О такой взаимосвязи интересов, приобретшей в государственном управлении характер тенденции, говорит и мировой опыт. Так, например, фран­цузский специалист по проблемам организации управленческой деятельности Б. Гурне указывает, что осуществление основных уп­равленческих функций, которые ранее входили в исключительную монополию го­сударства, сегодня "поручается сообществам, расселенным на оп­ределенных территориях, органы которых избираются населени­ем. Эти сообщества одновременно наделяются правами, которые позволяют им браться за реализацию этих функций, — например, правом взыскания налогов, — и определенной властью в условиях ее осуществления в рамках действующего закона" [190]1.

Однако, наличие общих социальных интересов не означает слияние интересов центра и мест. Поляризация интересов центра и мест – вот основа зарождения муниципальной власти, которая возникает в процессе децентрализации и деконцентрации публичной государственной власти.

Действительно, понятие самоуправления тесно связано в практическом и теоретическом смысле с такими способами организации власти и управления, как централизация и децентрализация. Следует указать, что одно из первых в мировой науке исследований в этой области принадлежит Алексису де Токвилю, который в своей известной работе “Демократия в Америке” выделял и различал два типа централизации: правительственную (политическую) и административную. При политическом типе власть сосредоточивается в едином центре для защиты общих для всех слоев общества интересов (установление общих законов и взаимоотношения с иностранцами). При административном типе централизация власти происходит для защиты ин­тересов, присущих отдельным слоям общества, например, тех или иных действий и начинаний общины [191]1.

Еще в XIX веке, описывая негативные черты этих процессов, французский юрист А. Батби отмечал, что при “политической и административной централизации центр высасывает из окраин все интеллектуальные соки, в результате чего над изнемогающим телом страны поднимается буйная столица...” [192]2. Уже в XХ веке об этой же стороне централизации Президент Франции В. Жискар д'Эстэн говорил: “Века централизации давят на нас. Мы обязаны им гипертрофией столицы и атонией некоторых провинций, избыточной регламентацией и отсут­ствием должной ответственности на местах.

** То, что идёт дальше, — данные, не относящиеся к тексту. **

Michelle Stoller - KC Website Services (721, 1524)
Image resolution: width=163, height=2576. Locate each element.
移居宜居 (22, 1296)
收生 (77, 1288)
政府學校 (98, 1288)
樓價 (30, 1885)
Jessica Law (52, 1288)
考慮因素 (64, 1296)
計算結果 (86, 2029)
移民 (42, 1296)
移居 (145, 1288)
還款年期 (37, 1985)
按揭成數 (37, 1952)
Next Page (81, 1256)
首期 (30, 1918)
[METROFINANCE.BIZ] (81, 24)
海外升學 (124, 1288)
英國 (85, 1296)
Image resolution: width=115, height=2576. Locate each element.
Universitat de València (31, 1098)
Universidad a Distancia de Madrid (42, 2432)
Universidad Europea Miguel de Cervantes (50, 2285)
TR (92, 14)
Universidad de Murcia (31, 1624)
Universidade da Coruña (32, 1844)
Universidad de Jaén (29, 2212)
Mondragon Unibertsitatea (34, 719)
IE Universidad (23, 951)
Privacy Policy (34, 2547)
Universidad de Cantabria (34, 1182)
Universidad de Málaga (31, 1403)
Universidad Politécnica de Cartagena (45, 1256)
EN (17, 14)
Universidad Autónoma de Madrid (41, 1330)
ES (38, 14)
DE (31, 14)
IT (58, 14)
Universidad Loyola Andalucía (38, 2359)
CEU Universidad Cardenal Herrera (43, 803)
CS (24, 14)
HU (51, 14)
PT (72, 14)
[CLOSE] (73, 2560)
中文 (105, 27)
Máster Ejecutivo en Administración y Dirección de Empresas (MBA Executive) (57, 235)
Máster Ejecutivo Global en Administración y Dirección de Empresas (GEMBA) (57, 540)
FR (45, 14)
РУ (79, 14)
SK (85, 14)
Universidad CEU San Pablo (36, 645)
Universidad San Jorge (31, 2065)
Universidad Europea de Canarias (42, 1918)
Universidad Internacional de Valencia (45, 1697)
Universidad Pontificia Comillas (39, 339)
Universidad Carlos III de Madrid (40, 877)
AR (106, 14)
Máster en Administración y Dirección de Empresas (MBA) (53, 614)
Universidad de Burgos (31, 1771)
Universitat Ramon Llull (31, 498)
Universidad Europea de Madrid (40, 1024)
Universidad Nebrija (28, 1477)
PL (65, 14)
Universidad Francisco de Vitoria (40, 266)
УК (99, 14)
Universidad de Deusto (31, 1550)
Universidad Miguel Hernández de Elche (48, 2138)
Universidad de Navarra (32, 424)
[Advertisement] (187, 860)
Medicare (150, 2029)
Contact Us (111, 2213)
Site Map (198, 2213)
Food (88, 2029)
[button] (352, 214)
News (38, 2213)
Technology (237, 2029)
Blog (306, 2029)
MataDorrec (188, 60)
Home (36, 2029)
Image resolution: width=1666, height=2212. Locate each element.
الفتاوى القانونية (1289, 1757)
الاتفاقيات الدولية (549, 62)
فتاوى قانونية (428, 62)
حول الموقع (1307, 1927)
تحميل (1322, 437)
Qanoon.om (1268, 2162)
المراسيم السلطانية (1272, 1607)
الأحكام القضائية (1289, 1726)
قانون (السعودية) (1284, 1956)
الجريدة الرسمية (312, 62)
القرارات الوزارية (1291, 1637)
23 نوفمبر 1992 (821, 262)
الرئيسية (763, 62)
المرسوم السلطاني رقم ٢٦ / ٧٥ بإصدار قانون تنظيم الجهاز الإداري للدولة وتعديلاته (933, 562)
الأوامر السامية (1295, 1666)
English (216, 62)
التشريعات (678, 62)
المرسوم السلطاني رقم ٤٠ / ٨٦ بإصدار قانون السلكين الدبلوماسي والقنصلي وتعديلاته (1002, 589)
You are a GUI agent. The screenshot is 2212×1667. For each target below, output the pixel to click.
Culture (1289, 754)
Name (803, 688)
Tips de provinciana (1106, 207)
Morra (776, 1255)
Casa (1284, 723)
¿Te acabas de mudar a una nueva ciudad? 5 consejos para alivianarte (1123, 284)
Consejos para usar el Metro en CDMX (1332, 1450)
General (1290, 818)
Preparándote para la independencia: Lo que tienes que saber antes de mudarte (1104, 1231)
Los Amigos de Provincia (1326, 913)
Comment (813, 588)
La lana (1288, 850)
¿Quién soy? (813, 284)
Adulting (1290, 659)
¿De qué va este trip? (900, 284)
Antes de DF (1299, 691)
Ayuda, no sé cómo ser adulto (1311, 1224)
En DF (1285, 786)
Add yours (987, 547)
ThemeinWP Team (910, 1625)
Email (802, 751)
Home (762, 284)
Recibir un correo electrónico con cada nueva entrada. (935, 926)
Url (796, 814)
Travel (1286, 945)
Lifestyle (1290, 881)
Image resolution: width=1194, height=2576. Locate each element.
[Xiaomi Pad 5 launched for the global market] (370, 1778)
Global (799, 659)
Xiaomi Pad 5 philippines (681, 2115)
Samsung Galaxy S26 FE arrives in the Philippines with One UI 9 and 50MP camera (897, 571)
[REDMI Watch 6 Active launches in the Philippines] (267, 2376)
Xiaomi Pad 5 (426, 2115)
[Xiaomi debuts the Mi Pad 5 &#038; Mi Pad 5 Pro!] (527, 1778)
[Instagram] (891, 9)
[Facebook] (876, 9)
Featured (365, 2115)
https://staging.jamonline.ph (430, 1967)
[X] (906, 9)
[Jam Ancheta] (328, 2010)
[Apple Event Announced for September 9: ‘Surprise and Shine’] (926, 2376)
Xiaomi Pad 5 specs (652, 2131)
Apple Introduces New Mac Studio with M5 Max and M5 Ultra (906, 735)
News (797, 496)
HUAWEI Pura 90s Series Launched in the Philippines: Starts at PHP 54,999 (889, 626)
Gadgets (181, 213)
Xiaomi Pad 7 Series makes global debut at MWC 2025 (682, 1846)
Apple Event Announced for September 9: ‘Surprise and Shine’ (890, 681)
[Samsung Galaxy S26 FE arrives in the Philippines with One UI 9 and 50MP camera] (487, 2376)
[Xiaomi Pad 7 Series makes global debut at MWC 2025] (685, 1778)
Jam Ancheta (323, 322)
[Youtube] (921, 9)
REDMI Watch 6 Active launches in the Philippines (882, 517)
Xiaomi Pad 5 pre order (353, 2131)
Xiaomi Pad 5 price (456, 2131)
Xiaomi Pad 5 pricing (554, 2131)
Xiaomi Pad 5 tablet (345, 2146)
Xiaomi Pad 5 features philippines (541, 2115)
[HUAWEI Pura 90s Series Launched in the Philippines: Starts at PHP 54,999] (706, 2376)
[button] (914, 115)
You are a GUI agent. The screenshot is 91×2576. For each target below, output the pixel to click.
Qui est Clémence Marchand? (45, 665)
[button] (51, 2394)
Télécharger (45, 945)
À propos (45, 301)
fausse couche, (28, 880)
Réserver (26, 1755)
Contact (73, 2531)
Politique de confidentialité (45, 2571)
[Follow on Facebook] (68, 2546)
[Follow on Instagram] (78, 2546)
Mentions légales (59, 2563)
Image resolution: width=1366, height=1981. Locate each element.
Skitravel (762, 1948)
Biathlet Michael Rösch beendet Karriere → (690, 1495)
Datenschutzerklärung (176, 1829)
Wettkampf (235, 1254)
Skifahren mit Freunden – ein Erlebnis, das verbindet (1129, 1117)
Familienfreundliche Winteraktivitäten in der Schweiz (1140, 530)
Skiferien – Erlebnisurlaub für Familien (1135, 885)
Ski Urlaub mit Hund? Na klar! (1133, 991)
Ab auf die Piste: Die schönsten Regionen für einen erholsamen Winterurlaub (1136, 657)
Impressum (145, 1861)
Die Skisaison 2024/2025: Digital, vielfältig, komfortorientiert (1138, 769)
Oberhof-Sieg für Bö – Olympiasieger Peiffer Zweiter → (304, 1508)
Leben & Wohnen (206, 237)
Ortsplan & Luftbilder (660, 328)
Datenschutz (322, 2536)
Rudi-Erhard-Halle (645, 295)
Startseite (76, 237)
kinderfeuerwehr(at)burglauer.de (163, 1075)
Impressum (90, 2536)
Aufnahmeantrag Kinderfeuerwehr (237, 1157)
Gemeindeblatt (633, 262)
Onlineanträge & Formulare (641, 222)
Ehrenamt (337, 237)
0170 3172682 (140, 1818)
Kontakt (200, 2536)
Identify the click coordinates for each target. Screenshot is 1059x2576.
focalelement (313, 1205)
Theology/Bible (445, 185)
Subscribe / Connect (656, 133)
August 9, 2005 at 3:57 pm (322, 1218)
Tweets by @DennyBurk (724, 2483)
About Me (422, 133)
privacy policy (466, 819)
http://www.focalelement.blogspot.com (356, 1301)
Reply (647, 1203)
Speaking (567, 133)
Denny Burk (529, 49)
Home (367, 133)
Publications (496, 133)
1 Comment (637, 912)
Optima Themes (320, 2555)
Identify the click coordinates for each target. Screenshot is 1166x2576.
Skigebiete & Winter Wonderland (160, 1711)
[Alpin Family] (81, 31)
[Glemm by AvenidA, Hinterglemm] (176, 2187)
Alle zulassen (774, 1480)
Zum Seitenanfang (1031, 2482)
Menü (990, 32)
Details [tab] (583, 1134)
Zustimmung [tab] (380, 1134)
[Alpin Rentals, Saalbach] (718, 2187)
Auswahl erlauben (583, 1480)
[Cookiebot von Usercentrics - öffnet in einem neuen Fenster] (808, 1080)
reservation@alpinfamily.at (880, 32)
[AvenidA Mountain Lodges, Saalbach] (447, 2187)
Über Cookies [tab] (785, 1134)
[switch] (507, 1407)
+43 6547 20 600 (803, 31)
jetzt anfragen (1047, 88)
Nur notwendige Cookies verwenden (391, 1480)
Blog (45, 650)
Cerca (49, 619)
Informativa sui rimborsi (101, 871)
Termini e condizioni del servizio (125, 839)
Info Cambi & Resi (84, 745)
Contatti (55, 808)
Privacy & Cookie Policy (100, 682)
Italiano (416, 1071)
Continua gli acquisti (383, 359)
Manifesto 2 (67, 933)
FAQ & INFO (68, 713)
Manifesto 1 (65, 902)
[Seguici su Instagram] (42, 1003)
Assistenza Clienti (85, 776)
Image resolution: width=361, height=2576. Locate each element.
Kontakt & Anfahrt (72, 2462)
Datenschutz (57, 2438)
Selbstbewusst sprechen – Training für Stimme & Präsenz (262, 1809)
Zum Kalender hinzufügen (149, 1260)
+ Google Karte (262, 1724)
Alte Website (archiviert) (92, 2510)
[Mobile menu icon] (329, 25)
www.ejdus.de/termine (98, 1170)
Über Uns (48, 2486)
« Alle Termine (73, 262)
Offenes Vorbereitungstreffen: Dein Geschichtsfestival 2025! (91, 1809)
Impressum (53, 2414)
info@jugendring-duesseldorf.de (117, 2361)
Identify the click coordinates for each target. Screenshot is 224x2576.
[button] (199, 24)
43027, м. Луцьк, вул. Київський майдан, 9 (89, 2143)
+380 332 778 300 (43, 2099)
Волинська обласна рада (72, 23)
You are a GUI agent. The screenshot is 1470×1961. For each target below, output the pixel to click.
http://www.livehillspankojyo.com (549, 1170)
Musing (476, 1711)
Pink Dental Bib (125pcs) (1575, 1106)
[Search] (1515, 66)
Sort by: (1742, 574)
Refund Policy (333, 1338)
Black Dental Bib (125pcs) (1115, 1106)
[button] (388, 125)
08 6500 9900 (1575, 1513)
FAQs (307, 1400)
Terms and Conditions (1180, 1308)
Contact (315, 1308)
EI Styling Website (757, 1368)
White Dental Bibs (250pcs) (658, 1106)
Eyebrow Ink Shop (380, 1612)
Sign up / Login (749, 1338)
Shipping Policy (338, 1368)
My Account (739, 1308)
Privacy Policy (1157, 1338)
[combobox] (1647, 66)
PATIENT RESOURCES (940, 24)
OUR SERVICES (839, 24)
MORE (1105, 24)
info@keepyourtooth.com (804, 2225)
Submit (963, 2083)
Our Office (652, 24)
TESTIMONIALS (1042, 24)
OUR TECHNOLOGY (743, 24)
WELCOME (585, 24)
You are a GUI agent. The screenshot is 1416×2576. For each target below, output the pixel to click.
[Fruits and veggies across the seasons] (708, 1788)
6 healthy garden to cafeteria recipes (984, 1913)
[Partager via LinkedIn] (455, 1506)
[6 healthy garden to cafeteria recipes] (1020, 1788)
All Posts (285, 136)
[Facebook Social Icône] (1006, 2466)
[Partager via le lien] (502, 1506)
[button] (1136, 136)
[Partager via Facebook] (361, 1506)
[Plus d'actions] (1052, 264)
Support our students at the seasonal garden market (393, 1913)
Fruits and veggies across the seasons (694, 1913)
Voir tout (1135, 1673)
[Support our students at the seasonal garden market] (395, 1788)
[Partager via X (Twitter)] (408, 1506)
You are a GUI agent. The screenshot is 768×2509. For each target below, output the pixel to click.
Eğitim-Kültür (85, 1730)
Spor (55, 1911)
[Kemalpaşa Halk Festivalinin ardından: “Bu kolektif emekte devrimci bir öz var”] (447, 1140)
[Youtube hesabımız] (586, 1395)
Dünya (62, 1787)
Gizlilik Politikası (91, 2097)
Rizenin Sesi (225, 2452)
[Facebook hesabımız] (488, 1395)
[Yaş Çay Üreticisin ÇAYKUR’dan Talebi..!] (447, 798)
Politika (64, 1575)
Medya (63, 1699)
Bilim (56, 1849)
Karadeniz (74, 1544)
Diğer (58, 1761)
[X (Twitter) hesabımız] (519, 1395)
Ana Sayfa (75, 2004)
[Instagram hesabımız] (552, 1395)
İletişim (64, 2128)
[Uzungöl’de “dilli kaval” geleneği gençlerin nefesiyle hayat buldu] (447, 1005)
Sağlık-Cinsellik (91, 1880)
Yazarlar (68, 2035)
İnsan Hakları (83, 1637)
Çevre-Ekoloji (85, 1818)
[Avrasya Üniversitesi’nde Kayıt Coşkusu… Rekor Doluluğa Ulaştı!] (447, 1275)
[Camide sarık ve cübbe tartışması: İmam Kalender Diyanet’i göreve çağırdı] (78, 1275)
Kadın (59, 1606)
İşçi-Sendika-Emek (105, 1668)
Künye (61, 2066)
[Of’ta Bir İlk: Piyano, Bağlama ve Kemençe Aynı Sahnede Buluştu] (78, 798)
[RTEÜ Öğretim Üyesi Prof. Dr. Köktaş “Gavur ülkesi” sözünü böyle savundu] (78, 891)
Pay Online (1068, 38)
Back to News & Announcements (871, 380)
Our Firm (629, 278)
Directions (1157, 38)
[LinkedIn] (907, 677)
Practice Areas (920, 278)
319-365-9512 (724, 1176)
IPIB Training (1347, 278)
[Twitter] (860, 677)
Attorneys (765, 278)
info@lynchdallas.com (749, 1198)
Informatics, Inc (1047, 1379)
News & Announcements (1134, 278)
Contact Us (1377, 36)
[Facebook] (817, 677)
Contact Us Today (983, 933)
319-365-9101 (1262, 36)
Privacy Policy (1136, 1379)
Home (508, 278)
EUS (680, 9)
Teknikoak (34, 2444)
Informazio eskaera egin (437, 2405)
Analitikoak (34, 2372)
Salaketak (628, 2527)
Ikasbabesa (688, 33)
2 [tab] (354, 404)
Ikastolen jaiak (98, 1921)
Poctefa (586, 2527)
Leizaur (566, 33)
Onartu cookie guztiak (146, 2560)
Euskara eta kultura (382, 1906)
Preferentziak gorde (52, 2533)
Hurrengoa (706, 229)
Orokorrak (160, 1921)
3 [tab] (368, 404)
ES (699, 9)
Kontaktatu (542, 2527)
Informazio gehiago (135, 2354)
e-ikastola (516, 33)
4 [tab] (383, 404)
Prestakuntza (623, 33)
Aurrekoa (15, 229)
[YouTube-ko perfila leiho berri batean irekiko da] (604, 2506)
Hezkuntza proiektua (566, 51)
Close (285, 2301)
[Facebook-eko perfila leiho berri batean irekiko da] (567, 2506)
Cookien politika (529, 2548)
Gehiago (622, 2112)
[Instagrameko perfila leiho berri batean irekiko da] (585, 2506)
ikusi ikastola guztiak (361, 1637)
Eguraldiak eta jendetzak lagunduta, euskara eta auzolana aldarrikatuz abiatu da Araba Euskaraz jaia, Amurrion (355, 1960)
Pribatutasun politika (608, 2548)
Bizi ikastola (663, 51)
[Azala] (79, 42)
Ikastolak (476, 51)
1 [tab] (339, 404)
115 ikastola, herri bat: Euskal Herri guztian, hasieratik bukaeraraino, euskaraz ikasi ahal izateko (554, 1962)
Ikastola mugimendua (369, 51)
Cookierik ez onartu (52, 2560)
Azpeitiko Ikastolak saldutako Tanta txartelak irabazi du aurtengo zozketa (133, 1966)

Решение наверху вопросов, которые могут быть урегулированы внизу, не согласуется с принципом либеральной власти” [193]3. Таким образом, обратная сторона централизации - децентрализация государственной власти, заключающаяся в передаче полномочий из центра на места, является не только позитивным, но и основным фактором, обусловливающим формирование компетенционной и нормативной базы муниципальной власти.

В современной науке административного права по­нятие деконцентрации власти вводится специально для того, чтобы подчеркнуть, что властные полномочия не делегируются обществу, а происходит просто перераспределение власти по уровням правительственной администрации, легислатуры, судов. На практике деконцентрация означает просто передачу полномочий от вышестоящих органов государственной иерархии к нижестоящим. Например, видный французский ученый Ж.Ведель определяет деконцентрацию как “организационный принцип, заключающийся в том, что значительные властные полномочия передаются государственным служащим, представляющим центральную власть на местах, поставленным во главе различных административных округов, либо различных государственных служб” [194]1. В то же время, в российской науке деконцентрацией называют “передачу полномочий назначаемым из центра органам местной администрации” [195]2. Иногда это явление определяют как “ослабленную форму централизации, подразумевающую наличие местных органов, зависящих от правительства функционально и в порядке подчиненности их должностных лиц” [196]3.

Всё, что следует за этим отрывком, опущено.